Me dijo que cuando llegó al inmenso quirófano, con la camilla llevando a Carlos, había más de 100 personas, la mayor parte armadas. Así que lo tuvieron rodeado hasta que Carlos murió mientras lo estaban operando. Recién entonces uno se acercó, y como había fallecido se fueron todos sin decir nada. Así que si se salvaba creo que lo mataban. Eso es lo que me contó Marcelo Larcade, el médico que quería hablar conmigo. También me dijo que en la sala estábamos los dos en camillas, uno al lado del otro. En un momento recuerdo que Carlos me dijo “¡Fuerza, Ricardo, fuerza que salimos!”. Pero después hubo algo que no escuché y que me contó el doctor Larcade. Dice que llegó el momento de operar, que el quirófano estaba listo y él le dijo “Bueno Padre, vamos al quirófano que lo vamos a operar”. “No, primero hay que salvarlo a Ricardo”, le dijo Carlos. Eso es la vida por el otro. Eso es el amor que ponía Carlos en todas las cosas que hacía. Esto lo sé desde hace menos de un año.

¿Y qué pasó con vos en el Rawson?

Estuve cinco días. Un día vino a verme Jorge Conti y me dijo “¡Ricardito, qué barbaridad lo que le pasó a Carlitos!” Ahí me entero yo de que lo habían matado. “Vengo de parte de don Pepe -es decir López Rega-, decirme lo que necesites…”. Unas horas después me estaban sacando de ahí con todos los tubos. Me llevaron a la casa de mi vieja porque lo que menos iban a pensar era que estaba ahí. No me descubrieron. Empecé a estar mejor y a manejar mi Fiat 600. Me iba a hacer las curas a ALPI en la calle Echeverría, donde conocí a la gente de Lisiados Peronistas y me puse a laburar con ellos. Un día estoy volviendo y veo un quilombo en mi casa: estaba la brigada antiexplosivos porque me habían puesto una corona con una bomba en la ventana donde yo dormía. Era el año 75 más o menos. Después, a los 4 años de los balazos, en el 78, me chupan.

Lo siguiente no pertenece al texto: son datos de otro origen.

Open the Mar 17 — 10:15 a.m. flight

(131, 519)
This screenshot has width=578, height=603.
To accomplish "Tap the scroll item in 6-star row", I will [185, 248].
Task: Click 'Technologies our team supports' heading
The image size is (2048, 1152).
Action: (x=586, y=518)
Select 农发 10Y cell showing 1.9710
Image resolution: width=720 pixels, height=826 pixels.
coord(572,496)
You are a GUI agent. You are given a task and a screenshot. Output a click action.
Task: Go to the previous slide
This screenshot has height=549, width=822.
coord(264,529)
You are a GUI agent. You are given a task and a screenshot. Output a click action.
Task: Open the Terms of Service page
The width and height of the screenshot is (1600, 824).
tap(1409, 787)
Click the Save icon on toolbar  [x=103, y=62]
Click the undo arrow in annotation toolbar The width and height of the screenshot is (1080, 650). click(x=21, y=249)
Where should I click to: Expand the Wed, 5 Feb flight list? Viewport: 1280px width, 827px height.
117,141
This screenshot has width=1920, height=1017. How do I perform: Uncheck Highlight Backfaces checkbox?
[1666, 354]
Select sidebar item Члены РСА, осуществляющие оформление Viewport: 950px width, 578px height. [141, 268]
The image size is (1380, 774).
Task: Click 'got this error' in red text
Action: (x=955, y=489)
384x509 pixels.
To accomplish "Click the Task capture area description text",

Y me persiguieron hasta el 83. Más que perseguirme me controlaban. Me llamaban dos o tres veces por semana a las dos de la mañana, me decían “Ricardo Capelli, vas a morir” y cortaban. Así que cambiaba de casa, iba y venía, y cambiaba de rutina todos los días.

¿Nunca pensaste en irte?

No, porque no sé por qué yo me tenía que ir. Porque uno hinchara las bolas con el hombre nuevo y con que había posibilidades de un mundo mejor, eso no era motivo como para que yo me fuera. Era motivo para que me quedara. Así de simple. Yo estaba dispuesto no a dar mi vida, nadie lo hace. Como lo que dicen de Carlos, que dio la vida por los pobres. ¡Mentira! Nadie se suicida, al contrario, él quería vivir para lograr sus sueños. Ofreció su vida, pero no para que lo mataran, sino para vivirla y luchar por lo que quería, por lo que suponía que debía luchar como cristiano, como el tipo de fe que era. Cuando dicen que dio la vida lo martirizan, y por ahí enfocan para que sea “San Carlos Mugica, mártir”. Mártir un carajo. Él no dio la vida, se la sacaron porque estaba jodiendo.

¿Vas a la villa?

Voy mucho, sí, soy como una figurita. La gente te mira como el amigo de Mugica, y eso es valioso porque vos les decís dos o tres cosas y les das fuerzas. Por ahí si se las dice otro no le dan bola. Digamos que soy un histórico, y eso ayuda. Además que si no lo hago, el otro desde arriba me caga a pedos. Aparte que mi vida está muy fija en todo esto del hombre nuevo, en que hay posibilidades de un mundo mejor. Insisto en que hay que recordarlo con alegría a Carlos. Como decía Paco Urondo, “las luchas con alegría son las luchas que triunfan”. A Carlos yo jamás lo podría recordar con tristeza. Carlos era un tipo alegre. Los dos juntos éramos terribles.

Mugica x Capelli
“Él daba misa en la villa a las siete de la tarde, y los días de lluvia estaba todo lleno de barro. Como mucho en la capilla había dos personas porque no se podía andar. Yo estaba parado en la puerta y Carlos venía y me decía ‘¡Dale, entrá, hace número!’”

“Los padres y los hermanos y hermanas eran todos hipergorilas. Pero lo respetaban mucho a Carlos. Me contaron que, cuando iban llevando el cajón al hombro desde la villa hasta Recoleta, por la avenida del Libertador la gente se asomaba de los balcones y le tiraba flores”.